Solamon CEO Appoints Brown SVP; Prioritizing Jamaica's Opportunities First Task
Solamon Energy CEO Appoints Jamaican-born Ainsley Brown to the Position of Senior Vice President.
- (1888PressRelease) May 18, 2011 - Toronto - Solamon Energy Corp. is pleased to announce the appointment of Ainsley Brown to the position of Senior Vice President. Brown has served as a Special Advisor to the Board since the launch of the company and recently led the company in proudly establishing a beachhead in the Caribbean nation of Jamaica. "We are extremely happy that Mr Brown has accepted this position," states company CEO Graeme Boyce. "It is going to take some deft stick-handling to ensure our growth and success in Jamaica, given the economic climate and political situation in Jamaica, and I certainly believe he will put all the pieces of the puzzle together as we move toward opening our first field office in that country."
Brown was born in Jamaica, received a post-secondary education at the University of Western Ontario in Canada and at the University of Westminster in London, England, and articled with the prestigious firm of Hylton Brown in Kingston, Jamaica, before being called the bar by the Law Society of Upper Canada. Jamaica is heavily dependent on oil to generate electricity and, in order to reduce the burden of this dependency, government leaders have published a long-term energy policy to clearly stimulate the use of renewables, augmenting the Wigton wind farm. In the mid-term, liquified natural gas will fuel generators at new power plants.
"Despite the recent global financial crisis and the growing energy crisis," adds Boyce, "leaders in both private and public sectors are determined to eliminate their national debt in a responsible manner while delivering solutions that will in fact stimulate the economy on several levels and also benefit the people." With the price of oil at US$100 a barrel and using 2008 dollars as a benchmark, the cost of imported energy is projected to increase to US$4.6 billion by 2020. Currently, the Jamaica Public Service purchases more than 200MW of power from independent power producers.

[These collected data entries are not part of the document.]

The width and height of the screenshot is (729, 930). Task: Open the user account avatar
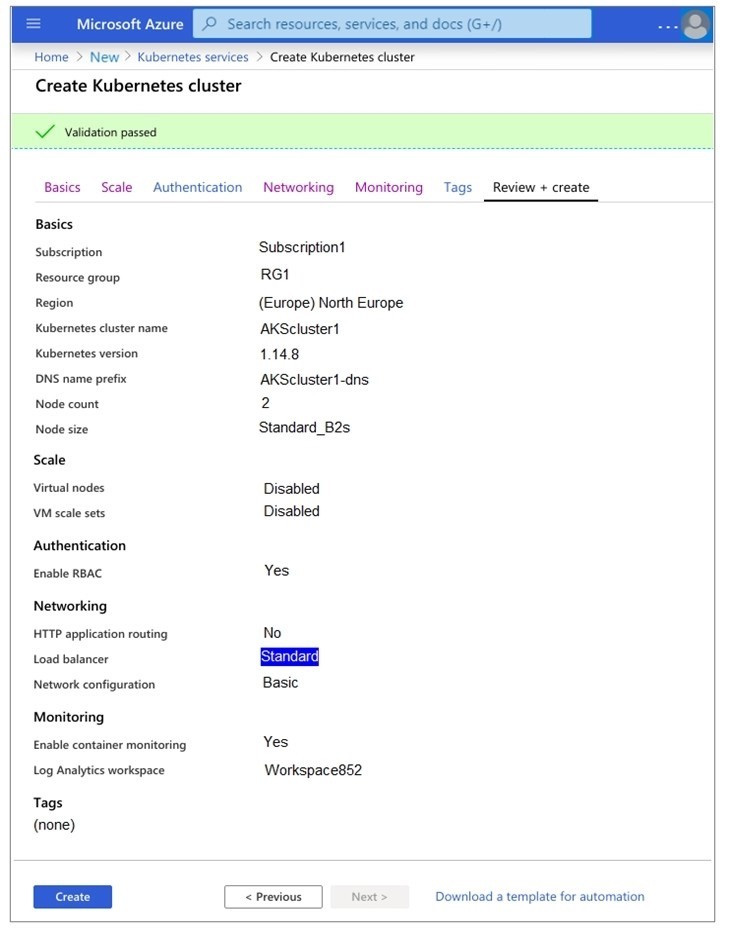(x=694, y=25)
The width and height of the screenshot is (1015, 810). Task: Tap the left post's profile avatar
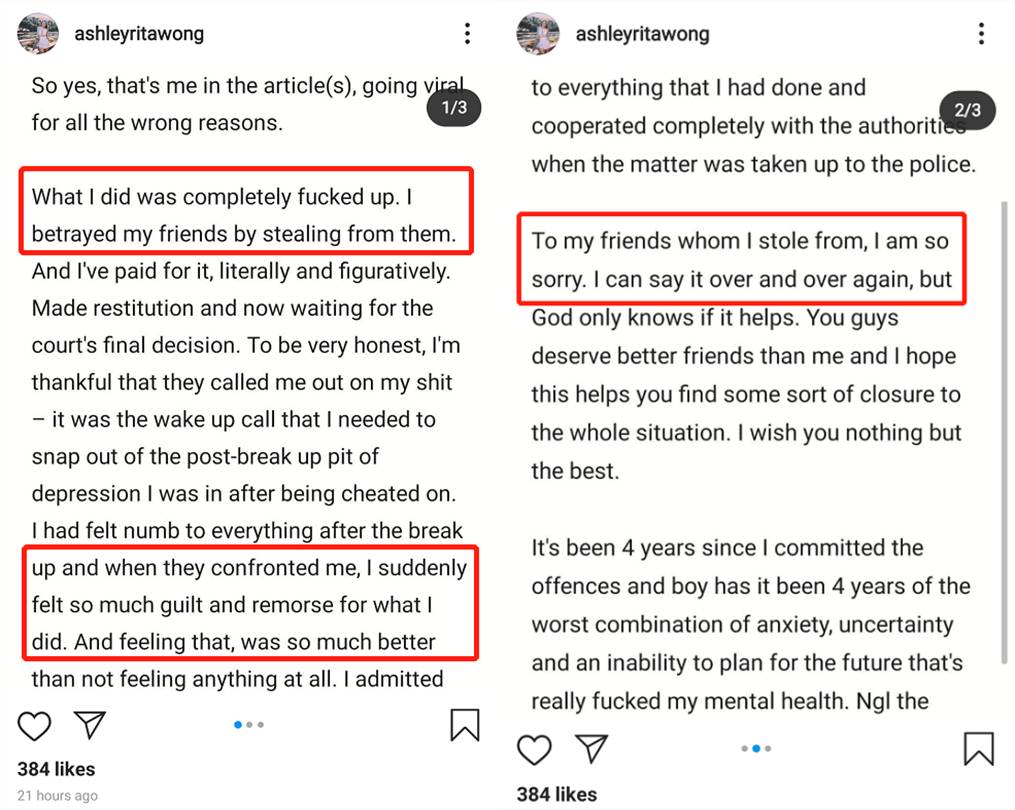click(38, 34)
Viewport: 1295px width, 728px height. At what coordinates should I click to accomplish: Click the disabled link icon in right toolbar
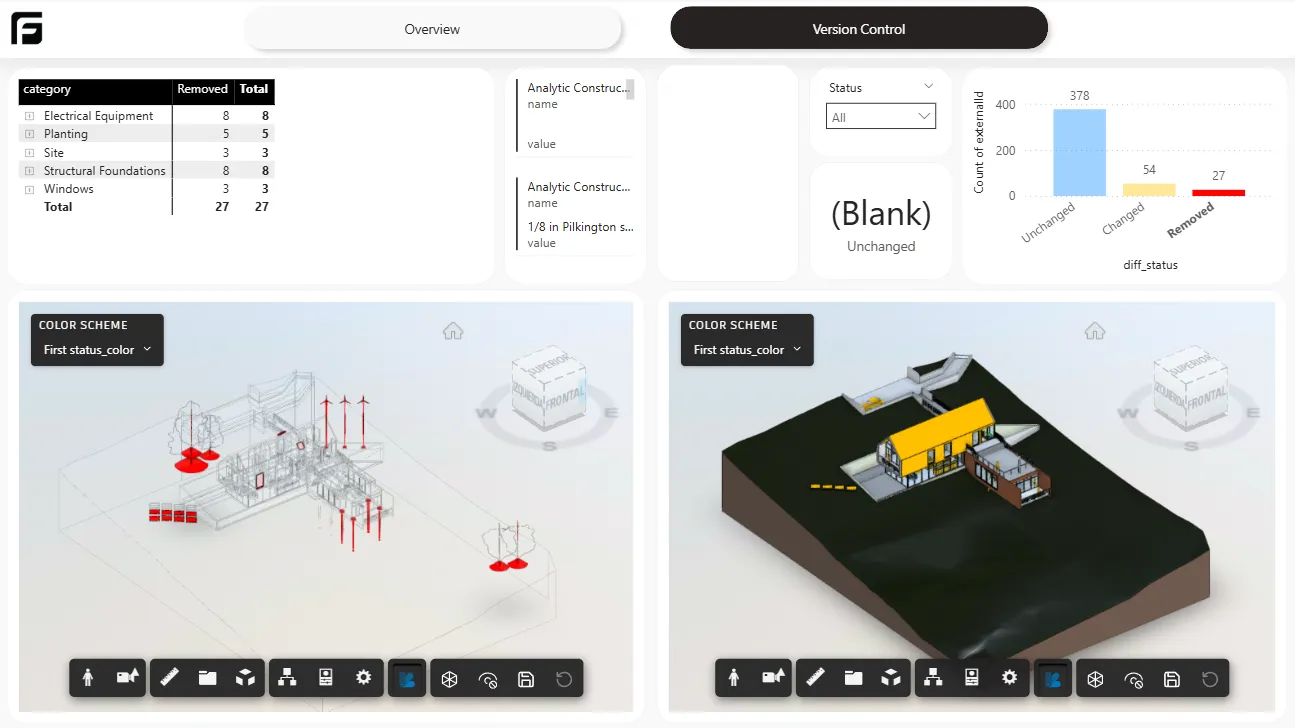[x=1136, y=678]
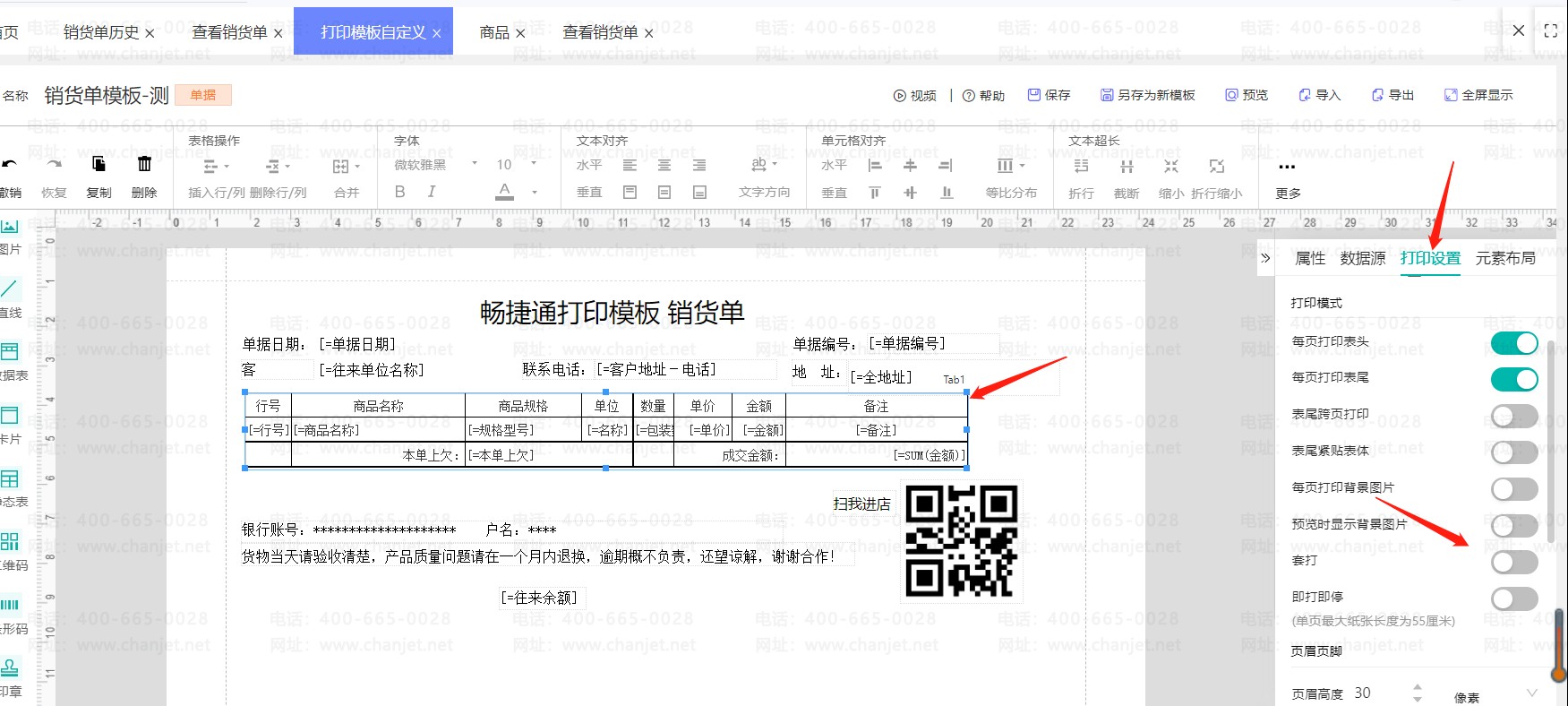Toggle bold text formatting
1568x706 pixels.
point(400,192)

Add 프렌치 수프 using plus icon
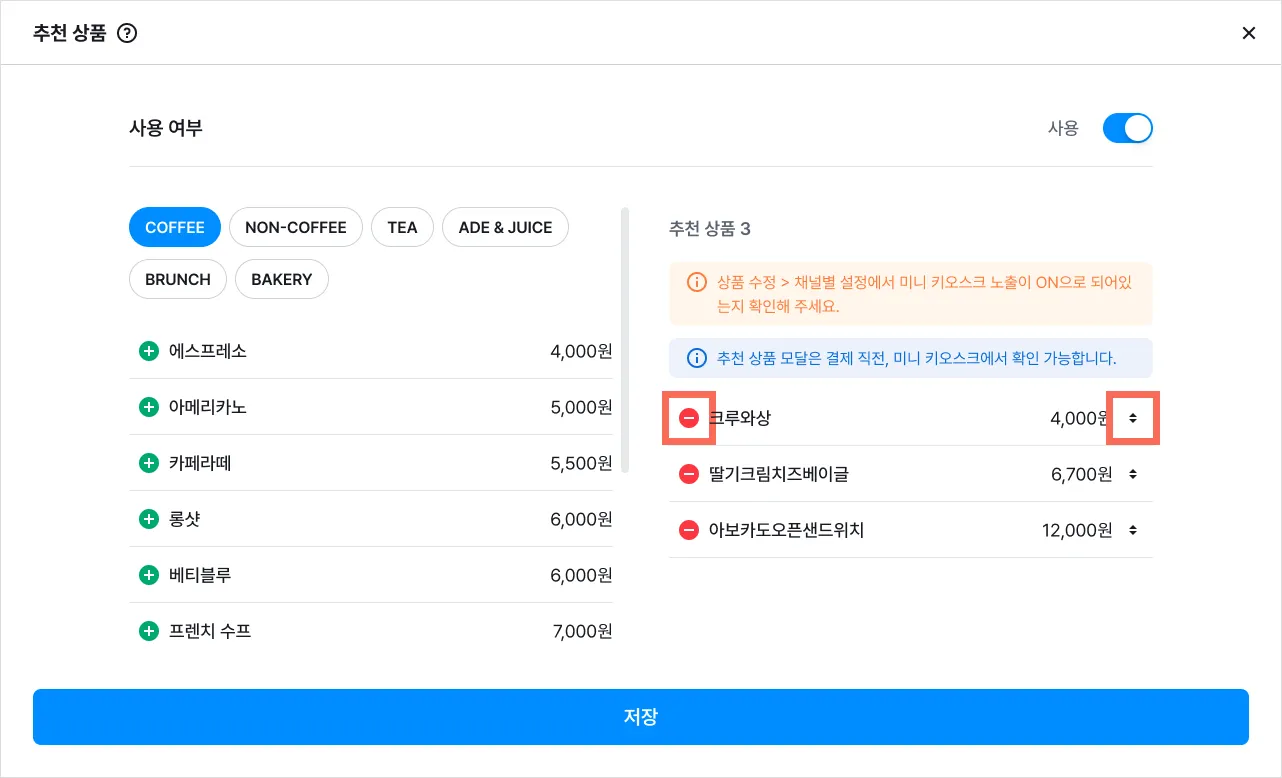click(149, 631)
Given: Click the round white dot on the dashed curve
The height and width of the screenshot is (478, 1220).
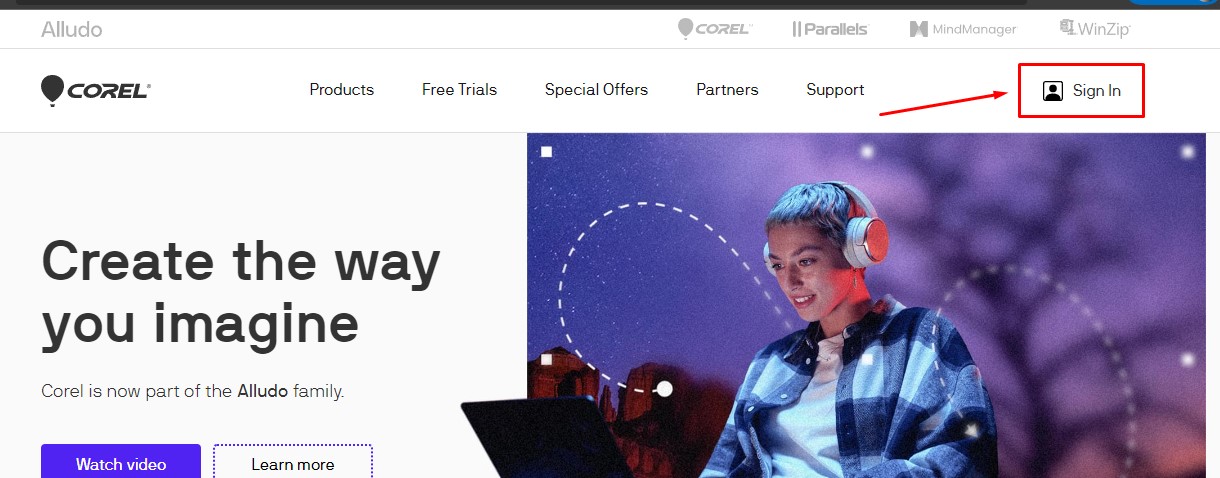Looking at the screenshot, I should 664,388.
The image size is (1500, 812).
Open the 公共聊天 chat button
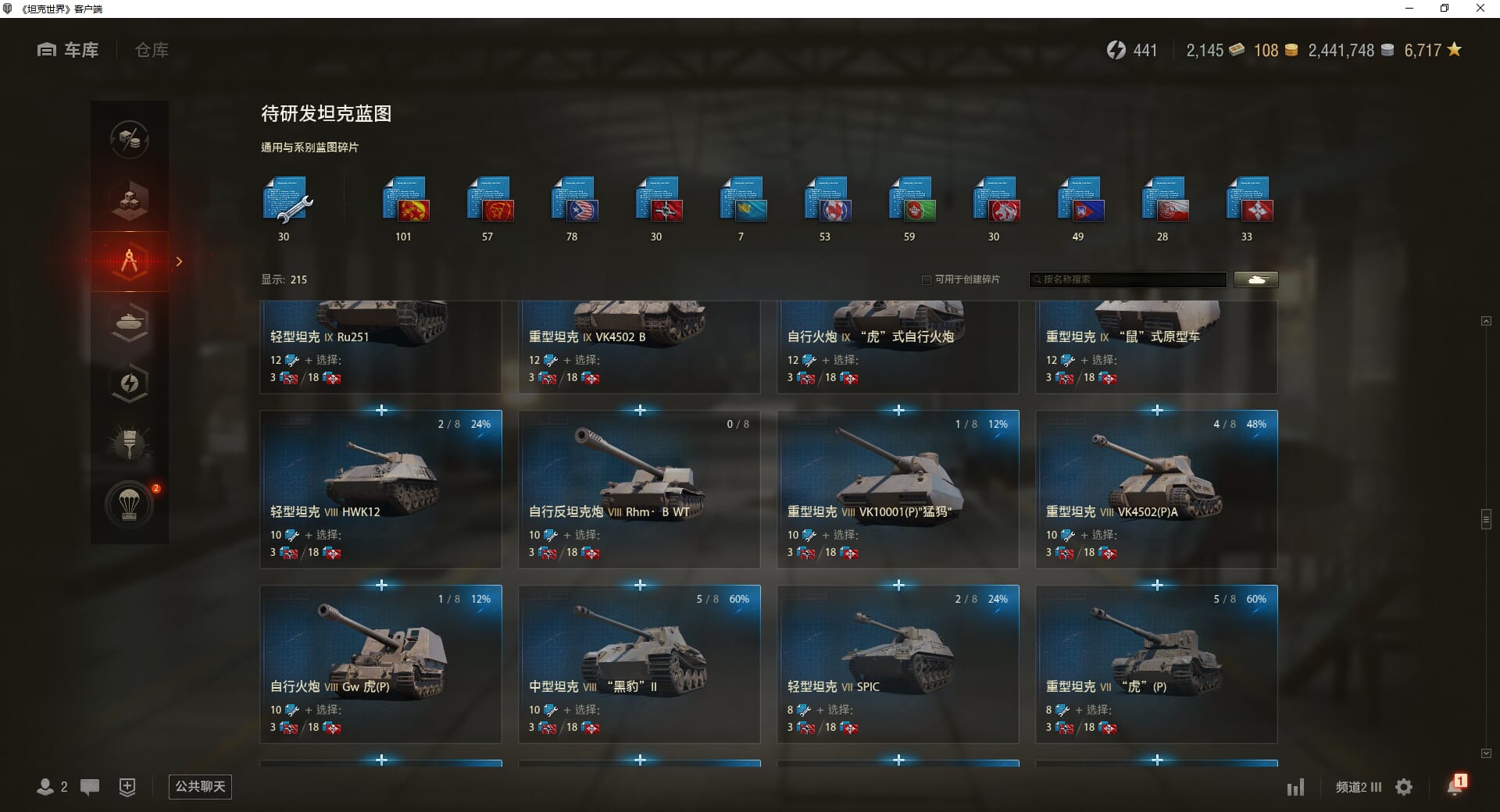click(200, 786)
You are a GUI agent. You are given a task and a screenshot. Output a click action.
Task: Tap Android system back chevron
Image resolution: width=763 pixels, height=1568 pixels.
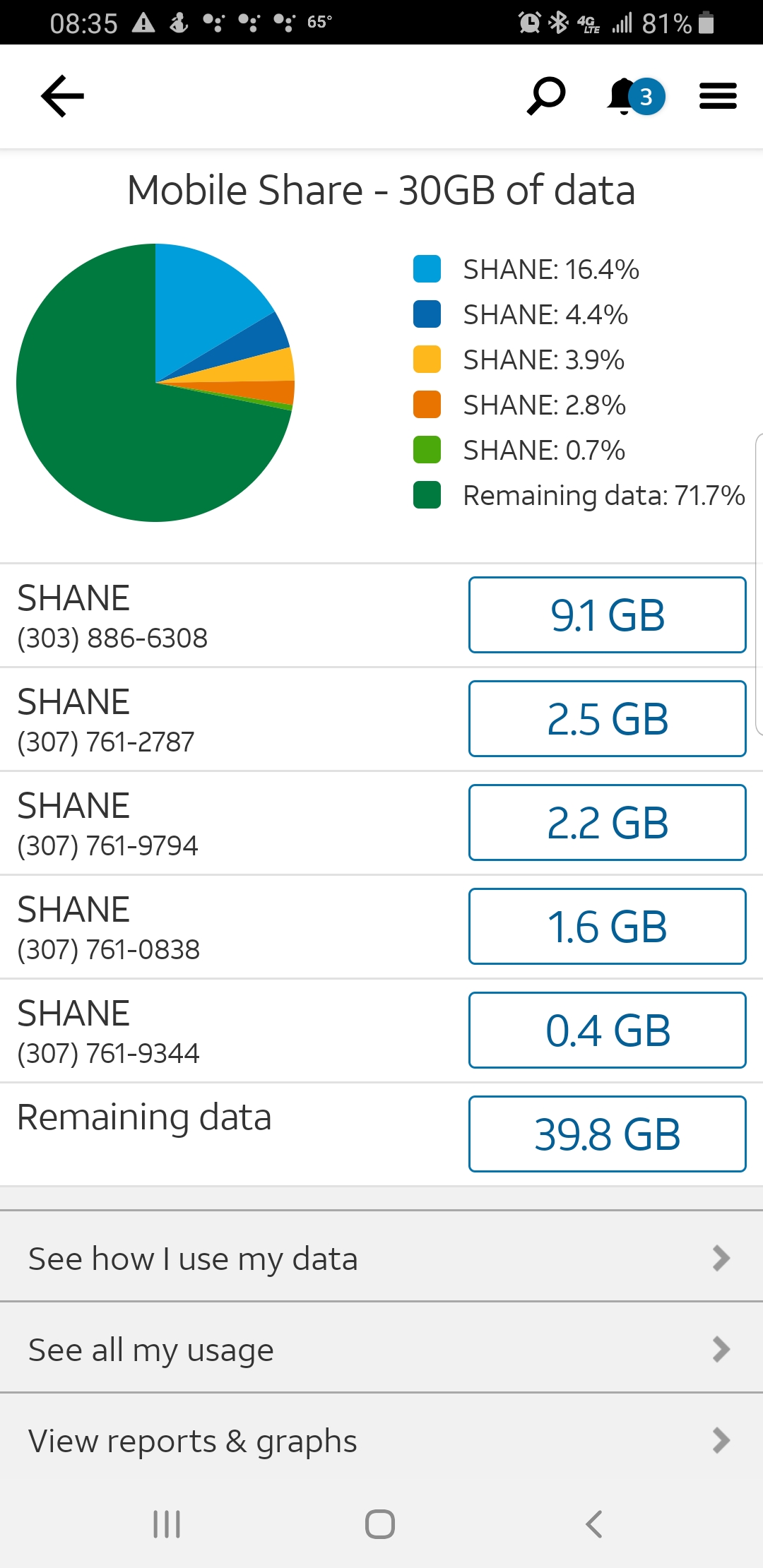click(594, 1524)
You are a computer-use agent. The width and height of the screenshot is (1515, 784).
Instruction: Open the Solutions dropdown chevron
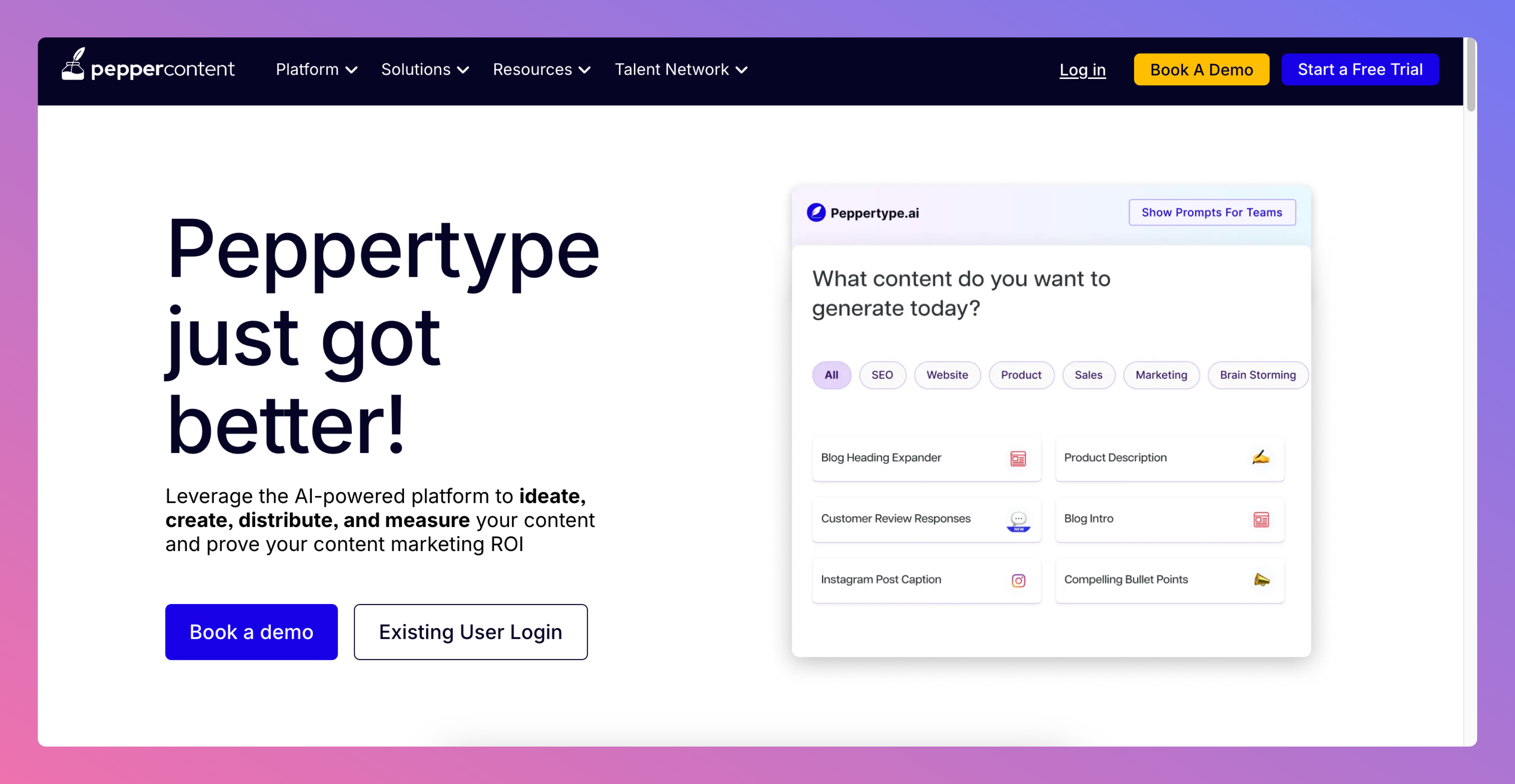[463, 70]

"Our target is to build 50 Apollo Acres across Jamaica," Boyce continues, "to provide electricity to communities across the developing country and in this regard Mr Brown has been instrumental in establishing critical strategic relationships to enable Solamon to reach that goal." Each Apollo Acre™ is a turnkey solar power plant spanning 5 acres of land, whether over fields, rooftops or parking lots. "We know there are many variables to consider, but we believe each Apollo Acre™ will provide 2MW and offer a much cheaper solution to users in the long run than fossil fuels."
Over the past week, Brown has been invited to discussions held at the Petroleum Corporation of Jamaica to better understand their Centre of Excellence for Renewable Energy objectives, which was established in 2006 to ensure Jamaica will regularly implement new ideas and methods in renewable energy, as well as various banking and financial institutions. Brown continues to meet with local corporate leaders in vital sectors, such as manufacturing and transportation, and in the short-term will address the energy concerns of those in agriculture and hospitality.
Analysts predict that within 2 years, supplying alternative energy will be a US$13 billion dollar industry, and while this is extremely encouraging for investors, the fact remains people around the world are frustrated with the rising costs of oil. They need to understand their governments support innovative solutions and the need for developing alternative energy sources. In Jamaica, the people clearly understand the power of the sun. Two demonstration photovoltaic projects supplying non-grid electricity to homes in rural Jamaican communities have already been established; Middle Bonnet in St. Catherine and Ballymony in St. Ann.
The National Housing Trust offers solar water heater loans of up to JA$100,000 and it is estimated that more than 5,000 solar water heater units are now installed in Jamaica, with a return expected within two to three years.
Solamon Energy designs and installs integrated arrays of ground-mounted photovoltaic cells that are connected by cable to each other and to converters, batteries and transmission points, utilizing 5 acres of land per unit; each unit is called an Apollo Acre™. The company intends to not only deliver turnkey power plants to Caribbean countries using renewable energy sources, such as sun and wind, but that they will also generate jobs locally, in terms of unit commissioning and subsequent maintenance.
Solamon seeks to operate additional field offices in The Bahamas, Barbados and Puerto Rico.